** BEGIN PAGE EXTRACT **

Simply Statistics A statistics blog by Rafa Irizarry, Roger Peng, and Jeff Leek

When does replication reveal fraud?

Here’s a little thought experiment for your weekend pleasure. Consider the following:

Joe Scientist decides to conduct a study (call it Study A) to test the hypothesis that a parameter D > 0 vs. the null hypothesis that D = 0. He designs a study, collects some data, conducts an appropriate statistical analysis and concludes that D > 0. This result is published in the Journal of Awesome Results along with all the details of how the study was done.

Jane Scientist finds Joe’s study very interesting and tries to replicate his findings. She conducts a study (call it Study B) that is similar to Study A but completely independent of it (and does not communicate with Joe). In her analysis she does not find strong evidence that D > 0 and concludes that she cannot rule out the possibility that D = 0. She publishes her findings in the Journal of Null Results along with all the details.

From these two studies, which of the following conclusions can we make?

** END PAGE EXTRACT **

- _PROBLEM_
Write the next part of the blog post on when replication reveals fraud, starting right after its last sentence.

** BEGIN EXTRACTED DATA **

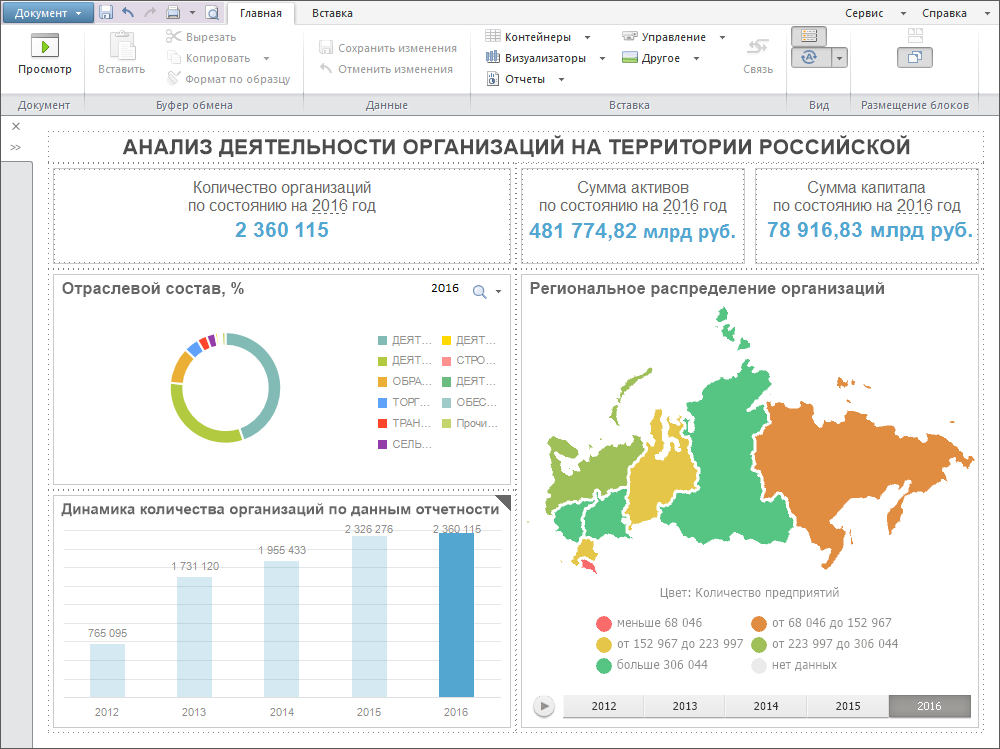Select 2014 on the map timeline

point(765,706)
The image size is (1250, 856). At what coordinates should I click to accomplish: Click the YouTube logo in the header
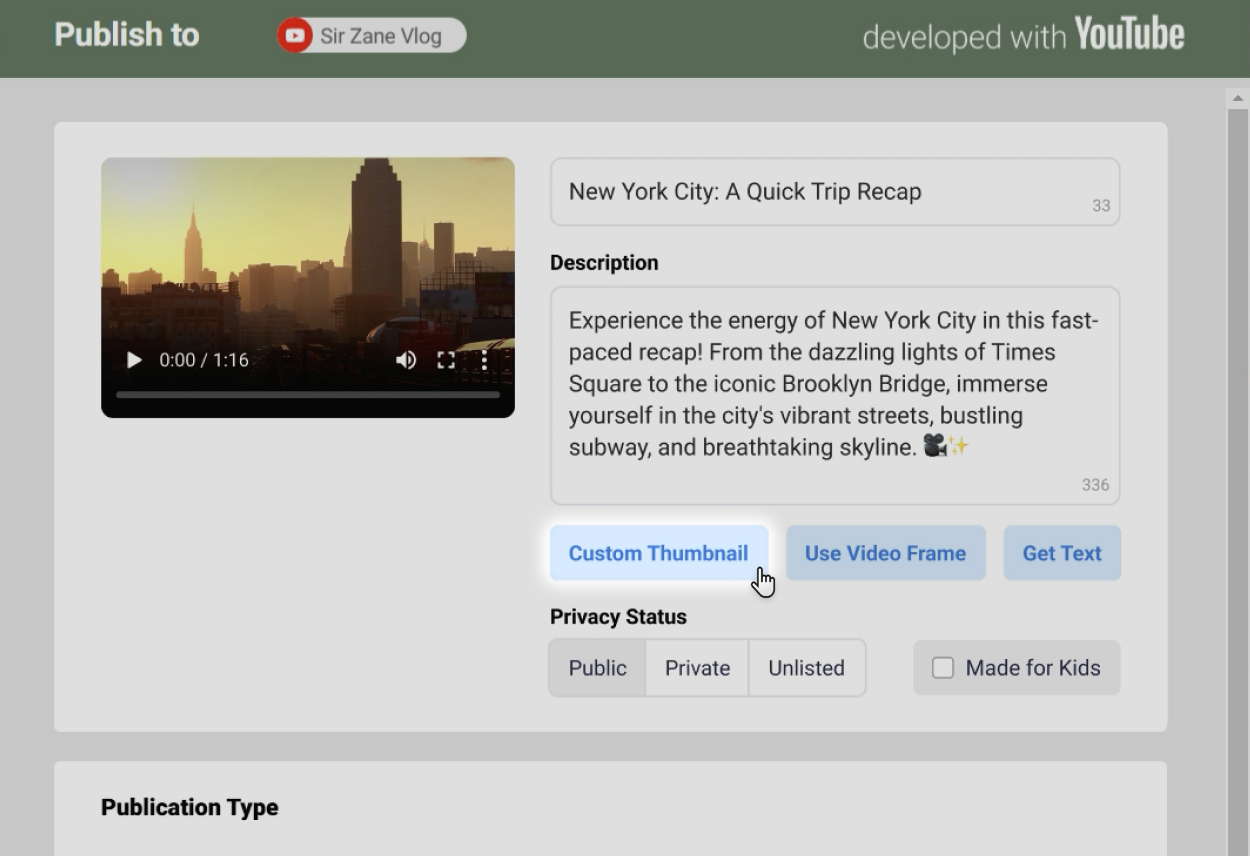coord(1129,36)
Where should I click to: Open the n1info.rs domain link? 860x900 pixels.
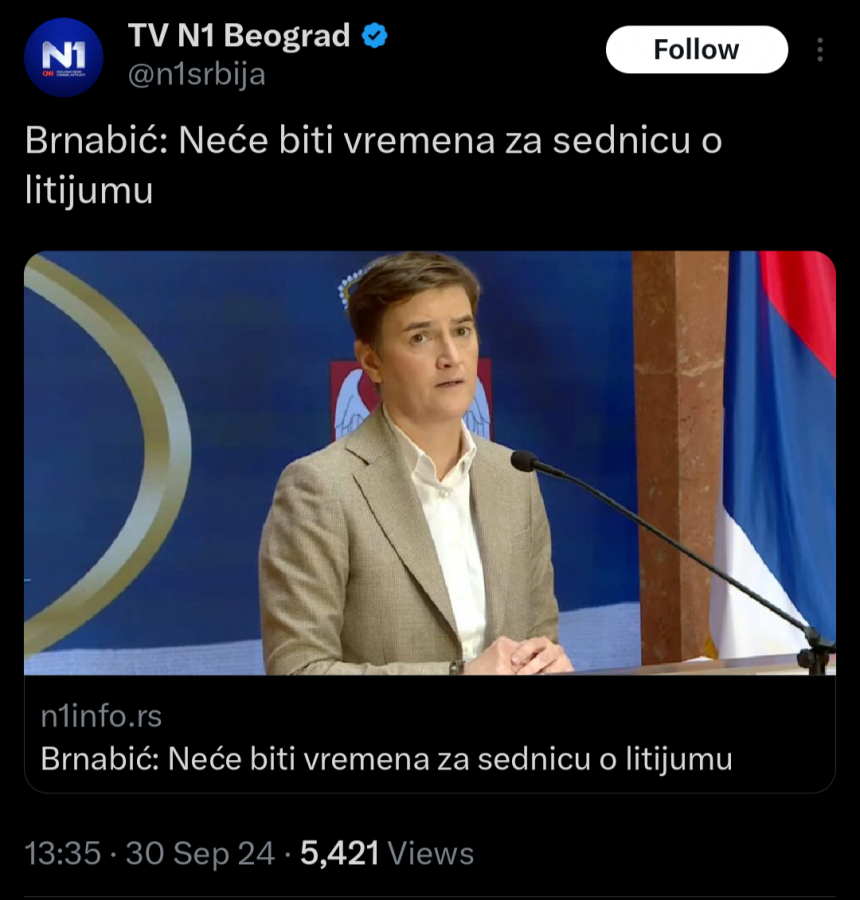[x=101, y=716]
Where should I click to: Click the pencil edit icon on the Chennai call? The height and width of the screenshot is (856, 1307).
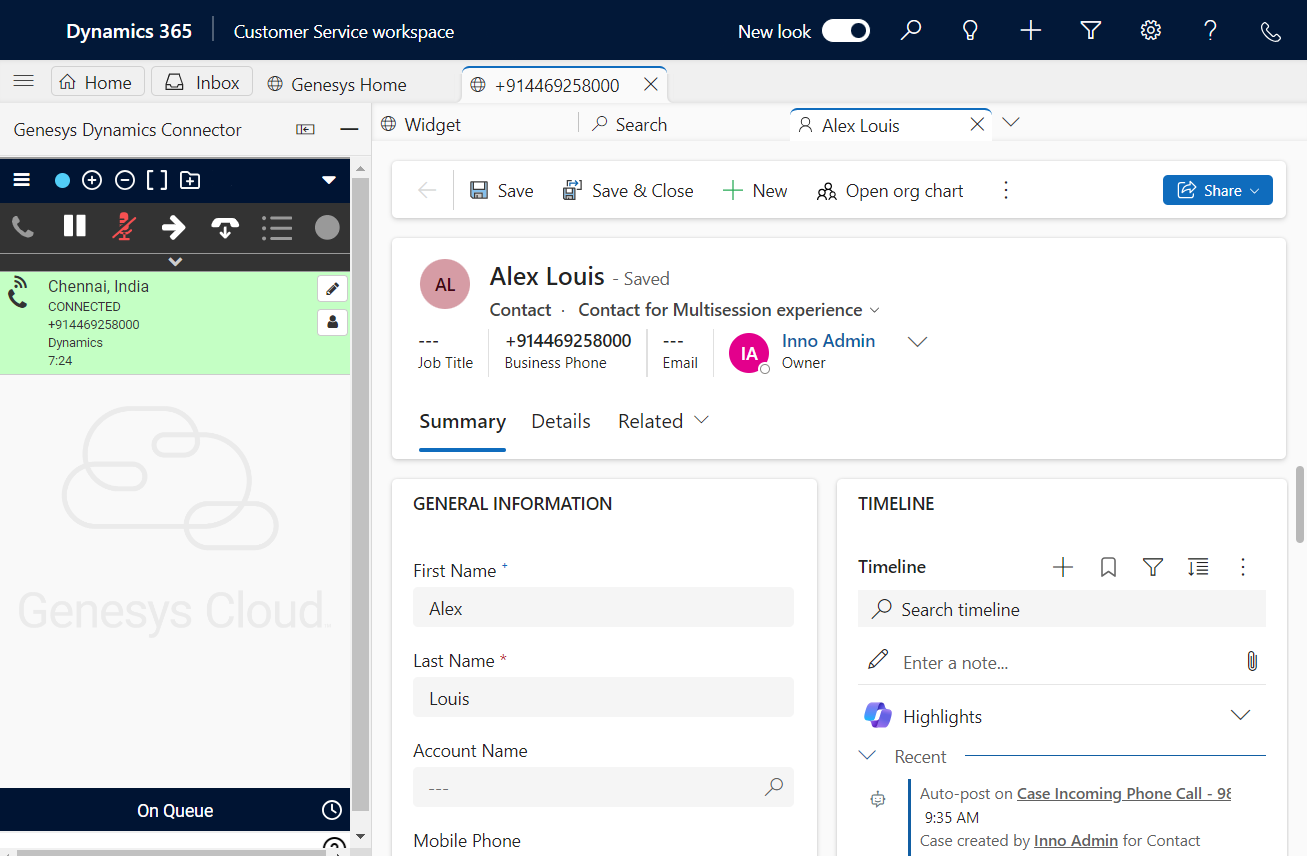coord(332,288)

** END EXTRACTED DATA **

- _TASK RESULT_
  1. Study A is obviously a fraud. If the truth were that D > 0, then Jane should have concluded that D > 0 in her independent replication.
  2. Study B is obviously a fraud. If Study A were conducted properly, then Jane should have reached the same conclusion.
  3. Neither Study A nor Study B was a fraud, but the result for Study A was a Type I error, i.e. a false positive.
  4. Neither Study A nor Study B was a fraud, but the result for Study B was a Type II error, i.e a false negative.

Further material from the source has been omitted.